In its statement sent to iTWire, (and presumably other media organisations), the ASD said, in part: "Proper and accurate attribution of a cyber incident takes time."
But the ABC apparently has better sources than the ASD because the taxpayer-funded broadcaster had already decided that China was behind the hack.
In its noon bulletin, hardly two hours after the news broke, ABC threw to its China correspondent, Bill Birtles, and asked him what China's reaction to the hack was.
Given that the hacked network is used by all parliamentarians, and an election is expected in May, anyone who breaks in could well be looking for dirt on some politicians in order to use it to advantage during the election campaign.
This is the most plausible explanation for a hack taking place at this time, and of this network.
And given that voting is compulsory in Australia — or at least showing up at a polling booth and getting one's name ticked off is a must if one wishes to avoid a fine — the extent to which any outside party can influence an election is much more limited than in the case of a country like the US where voting is left to individual whims.
This is not to say that China is ruled out as the country behind the hack – but it could also be any one of a dozen other countries, not to mention private operators who are acting on behalf of an Australian political party. It could be someone who just wants to show that the parliament network has poor security, despite promises of its being beefed up after some earlier intrusions.
But the overriding fact is that one cannot attribute a network attack to anyone or any nation so fast – and even attribution done after months of painstaking work is often based on evidence that is, at best, flimsy.
The ABC only had to ask somebody who has some experience in network security and does not have an agenda. Instead it spoke to Fergus Hanson, the head of the International Cyber Policy Centre at the Australia Strategic Policy Institute, a lobby group for big defence outfits, and he stayed in line with the prevailing ABC wisdom – or lack of it, thereof.

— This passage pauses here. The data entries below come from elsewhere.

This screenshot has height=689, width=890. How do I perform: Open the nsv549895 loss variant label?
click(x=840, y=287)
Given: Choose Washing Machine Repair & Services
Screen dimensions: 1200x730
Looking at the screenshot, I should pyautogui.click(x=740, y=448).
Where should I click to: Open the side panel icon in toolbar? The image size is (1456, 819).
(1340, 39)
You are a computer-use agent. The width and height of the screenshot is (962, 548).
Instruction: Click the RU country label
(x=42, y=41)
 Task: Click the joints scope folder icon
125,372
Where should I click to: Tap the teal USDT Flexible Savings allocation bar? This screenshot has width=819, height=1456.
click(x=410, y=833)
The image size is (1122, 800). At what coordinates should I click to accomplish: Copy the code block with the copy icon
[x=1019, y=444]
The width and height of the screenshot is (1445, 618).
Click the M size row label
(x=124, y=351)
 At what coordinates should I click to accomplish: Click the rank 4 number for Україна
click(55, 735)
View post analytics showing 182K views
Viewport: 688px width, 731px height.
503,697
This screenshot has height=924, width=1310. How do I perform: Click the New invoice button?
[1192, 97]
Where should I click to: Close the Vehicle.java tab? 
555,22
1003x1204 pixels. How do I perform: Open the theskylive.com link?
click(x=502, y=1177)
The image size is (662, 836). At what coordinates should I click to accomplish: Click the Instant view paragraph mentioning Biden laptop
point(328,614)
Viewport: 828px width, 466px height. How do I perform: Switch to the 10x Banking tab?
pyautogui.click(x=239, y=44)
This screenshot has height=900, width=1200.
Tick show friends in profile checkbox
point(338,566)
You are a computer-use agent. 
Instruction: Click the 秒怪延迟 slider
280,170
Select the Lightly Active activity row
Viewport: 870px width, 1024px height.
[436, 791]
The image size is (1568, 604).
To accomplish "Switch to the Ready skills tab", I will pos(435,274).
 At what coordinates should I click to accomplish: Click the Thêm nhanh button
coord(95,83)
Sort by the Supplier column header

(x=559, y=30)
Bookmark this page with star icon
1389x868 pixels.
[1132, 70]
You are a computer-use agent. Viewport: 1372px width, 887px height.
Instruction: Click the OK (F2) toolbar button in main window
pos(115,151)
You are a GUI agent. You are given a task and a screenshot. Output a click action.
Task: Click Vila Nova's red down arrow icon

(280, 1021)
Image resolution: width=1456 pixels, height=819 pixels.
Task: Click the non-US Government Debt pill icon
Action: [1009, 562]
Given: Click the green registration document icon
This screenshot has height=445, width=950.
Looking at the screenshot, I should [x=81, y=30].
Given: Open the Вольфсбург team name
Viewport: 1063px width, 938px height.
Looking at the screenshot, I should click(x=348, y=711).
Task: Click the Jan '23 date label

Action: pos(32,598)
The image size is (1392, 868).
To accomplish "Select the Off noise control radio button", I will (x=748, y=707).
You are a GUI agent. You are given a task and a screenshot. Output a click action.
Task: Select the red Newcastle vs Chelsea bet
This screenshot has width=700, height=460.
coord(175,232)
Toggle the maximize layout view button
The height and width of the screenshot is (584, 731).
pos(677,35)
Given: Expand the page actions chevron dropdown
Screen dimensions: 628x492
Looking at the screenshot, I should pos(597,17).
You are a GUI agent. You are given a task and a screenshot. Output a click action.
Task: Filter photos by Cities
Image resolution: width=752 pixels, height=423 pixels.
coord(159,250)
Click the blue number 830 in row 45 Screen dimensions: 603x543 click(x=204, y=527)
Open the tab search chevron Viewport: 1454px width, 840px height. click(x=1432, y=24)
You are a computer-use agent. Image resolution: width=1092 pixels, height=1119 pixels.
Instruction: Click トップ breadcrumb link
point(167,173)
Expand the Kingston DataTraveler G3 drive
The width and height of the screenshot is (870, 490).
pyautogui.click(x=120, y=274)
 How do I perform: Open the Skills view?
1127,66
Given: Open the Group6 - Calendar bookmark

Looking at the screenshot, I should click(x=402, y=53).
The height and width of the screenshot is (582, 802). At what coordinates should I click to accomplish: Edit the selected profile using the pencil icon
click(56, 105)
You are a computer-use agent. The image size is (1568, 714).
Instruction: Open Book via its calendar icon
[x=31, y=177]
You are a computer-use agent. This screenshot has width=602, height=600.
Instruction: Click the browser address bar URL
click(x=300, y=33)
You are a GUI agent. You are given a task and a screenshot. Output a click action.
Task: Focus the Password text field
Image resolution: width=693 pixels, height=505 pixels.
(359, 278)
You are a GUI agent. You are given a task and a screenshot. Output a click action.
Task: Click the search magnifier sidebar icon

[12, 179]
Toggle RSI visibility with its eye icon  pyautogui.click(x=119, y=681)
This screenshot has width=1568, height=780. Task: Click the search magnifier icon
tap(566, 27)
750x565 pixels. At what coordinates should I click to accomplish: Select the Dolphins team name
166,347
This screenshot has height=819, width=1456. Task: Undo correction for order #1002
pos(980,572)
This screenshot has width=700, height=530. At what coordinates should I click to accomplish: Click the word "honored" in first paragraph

The head of ASPI, Peter Jennings, had earlier gone on record with The Australian, saying that the fact that all parliamentarians had been asked to reset their passwords was an indication that this was a serious breach.
“If it has led to everyone having to change their passwords on the system that suggests there has been a reasonably serious breach and therefore you would have to question how adequate was the protection to begin with,” Jennings was quoted as saying.
In reality, changing passwords after a breach is an indication that the investigators are fairly sure that there has been no deep intrusion made into the system; it is the first bit of network hygiene, as even a junior sysadmin would confirm.
The ABC claims it is the most trusted source for news in Australia. If it continues in this jingoistic vein, it may well have to revise that slogan a fair bit.